In our ever-changing fast paced world we live in, there is always a new threat out there to avoid. As we delve even further into the tech age, we find ourselves having to evolve and adapt our thinking to compensate for an array of potential attacks. The internet and computing present us with a lot of these new threats. As we progress into the decade we have seen a multitude of important data breaches hit our headlines, all detailing the mass leakage of people’s personal data. Many of these headlines feature multi-million-pound companies who have seemingly been collecting our data over the past years via a multitude of methods, whether its subjecting you to signing up for unwanted weekly newsletters, or you willingly signed up to an account with said company.

Globally the USA tops the list of biggest data breaches within the last two years, with the UK closely following behind. The amount of data breaches from within these two countries has been steadily increasing year on year,and with heavy punishments for the organizations and the individuals responsible for these breaches, data security is increasingly becoming more and more important.

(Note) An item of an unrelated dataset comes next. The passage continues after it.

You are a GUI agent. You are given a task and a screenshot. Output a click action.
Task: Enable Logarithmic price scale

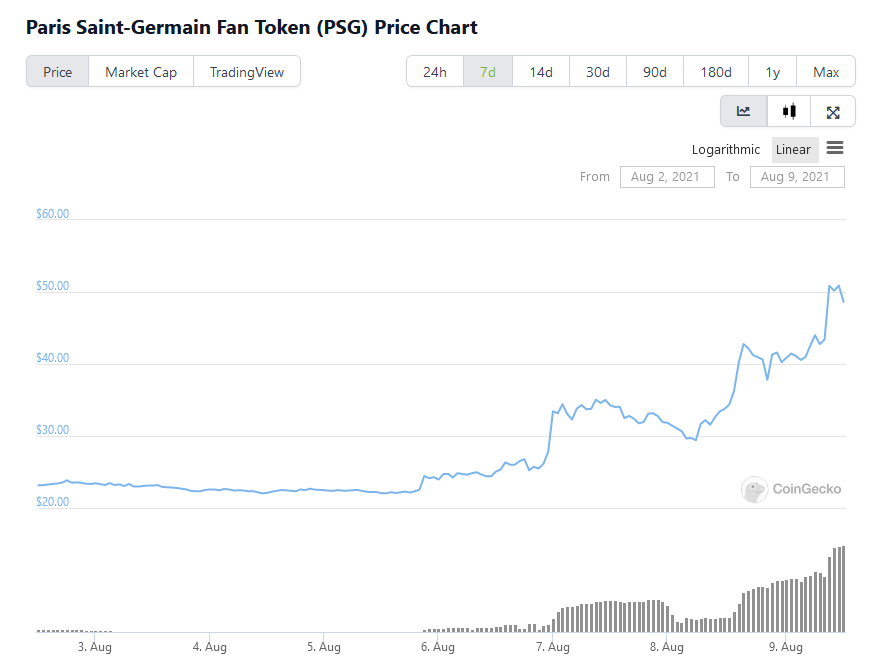click(x=725, y=149)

2016 saw UBER, an American cab company that has seen worldwide success, fall victim to a concealed hack that affected 57 million customers and drivers worldwide, with 2.7 million people in the UK being affected. Names, email addresses and mobile phone numbers all fell foul of Ubers data hack in an event that should have been prevented by a multi-million pound company. With this type of large scale attack on a large-scale company, the consequences can be high for users of these companies and services. Every attack helps develop new security measures, but currently the adaptation rates may not be quick enough to keep up.

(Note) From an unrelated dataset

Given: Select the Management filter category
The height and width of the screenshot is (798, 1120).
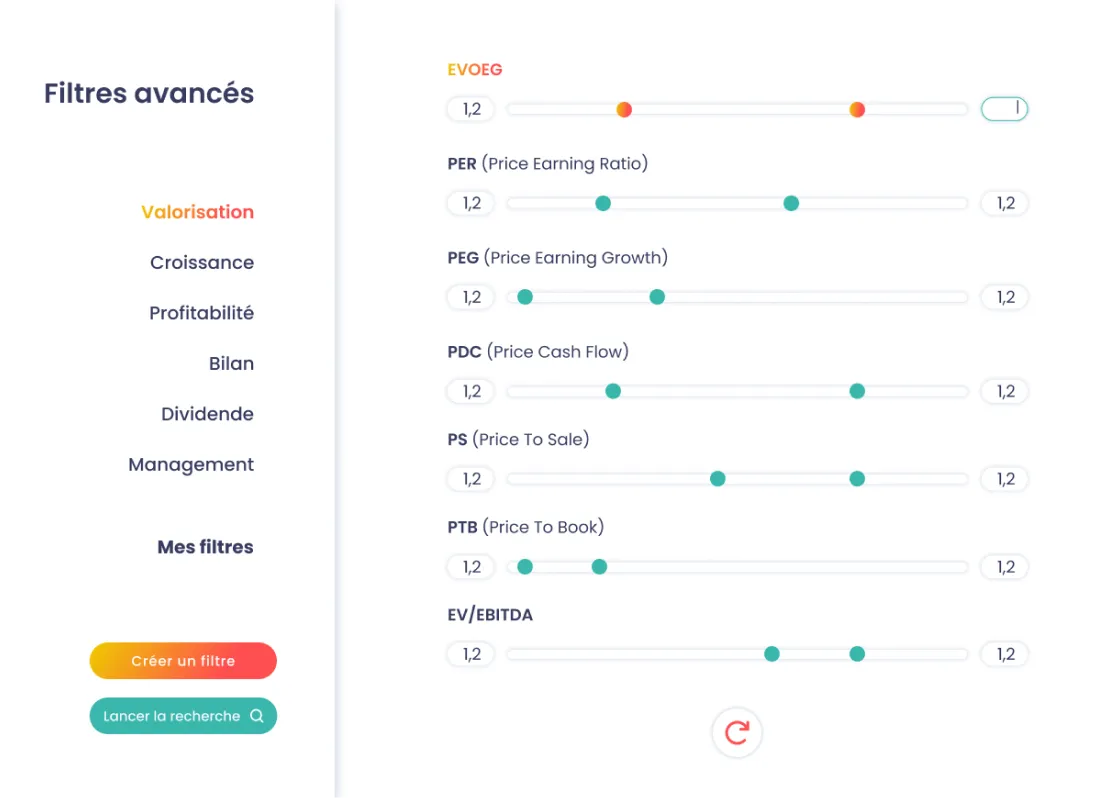Looking at the screenshot, I should pos(190,464).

Data hacks are not only susceptible to a digital leak and large corporations, but also data leaks that can happen from an individual representing an organization. Recently in the UK, Police forces have found themselves at the forefront of data leaks, and have felt the full brunt of the punishment and fines for such leaks.

A report by the group Big Brother Watch has revealed the number of data breaches at police forces around the UK. The greatest number of data breaches were by the West Midlands Police (488), followed by the Surrey Police (202), Humberside Police (168), and Avon and Somerset Police (163). Many of these cases did not result in any further action being taken, but as we see more and more of these leaks, it seems the punishments are becoming more and more unforgiving, resulting in a very steep learning curve for many. Data protection was introduced in 1998 to combat the storage of people’s personal information on computers from third parties. The data protection act has stayed relatively unchanged since 1998, but with an increase of cyber-attacks and a perhaps relaxed attitude towards data, this is all due to change.

As of the 25th of May 2018, the government are introducing new rules and regulations behind the storing of people’s data. As a company it is important you are up to date and complying with the new regulations set to take place in May. There are many tools and websites out there to help increase people’s knowledge and understanding of what needs to be done at a business end of things.